• REQUIRED WORK:
All entries below are to be returned in full, exactly as they stand.

Records from a dataset:
=== Begin Enclosure ===

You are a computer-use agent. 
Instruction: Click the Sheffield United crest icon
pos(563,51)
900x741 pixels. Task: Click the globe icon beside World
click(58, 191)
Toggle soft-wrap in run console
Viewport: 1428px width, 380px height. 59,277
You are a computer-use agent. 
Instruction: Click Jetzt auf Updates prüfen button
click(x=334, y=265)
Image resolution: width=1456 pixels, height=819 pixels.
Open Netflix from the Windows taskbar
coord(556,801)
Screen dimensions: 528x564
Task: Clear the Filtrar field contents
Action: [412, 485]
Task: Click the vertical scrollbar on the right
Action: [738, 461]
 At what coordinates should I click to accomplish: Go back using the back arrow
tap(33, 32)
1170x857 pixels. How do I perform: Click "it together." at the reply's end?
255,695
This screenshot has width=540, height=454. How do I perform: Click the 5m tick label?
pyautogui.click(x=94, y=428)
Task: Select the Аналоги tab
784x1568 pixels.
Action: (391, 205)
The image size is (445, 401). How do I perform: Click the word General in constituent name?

=== End Enclosure ===

• ANSWER BOX:
You are a computer-use agent. 
Instruction: Click the Sheffield United crest icon
pos(563,51)
900x741 pixels. Task: Click the globe icon beside World
click(58, 191)
Toggle soft-wrap in run console
Viewport: 1428px width, 380px height. 59,277
You are a computer-use agent. 
Instruction: Click Jetzt auf Updates prüfen button
click(x=334, y=265)
Image resolution: width=1456 pixels, height=819 pixels.
Open Netflix from the Windows taskbar
coord(556,801)
Screen dimensions: 528x564
Task: Clear the Filtrar field contents
Action: [412, 485]
Task: Click the vertical scrollbar on the right
Action: [738, 461]
 At what coordinates should I click to accomplish: Go back using the back arrow
tap(33, 32)
1170x857 pixels. How do I perform: Click "it together." at the reply's end?
255,695
This screenshot has width=540, height=454. How do I perform: Click the 5m tick label?
pyautogui.click(x=94, y=428)
Task: Select the Аналоги tab
784x1568 pixels.
Action: (391, 205)
The image size is (445, 401). How do I perform: Click the word General in constituent name?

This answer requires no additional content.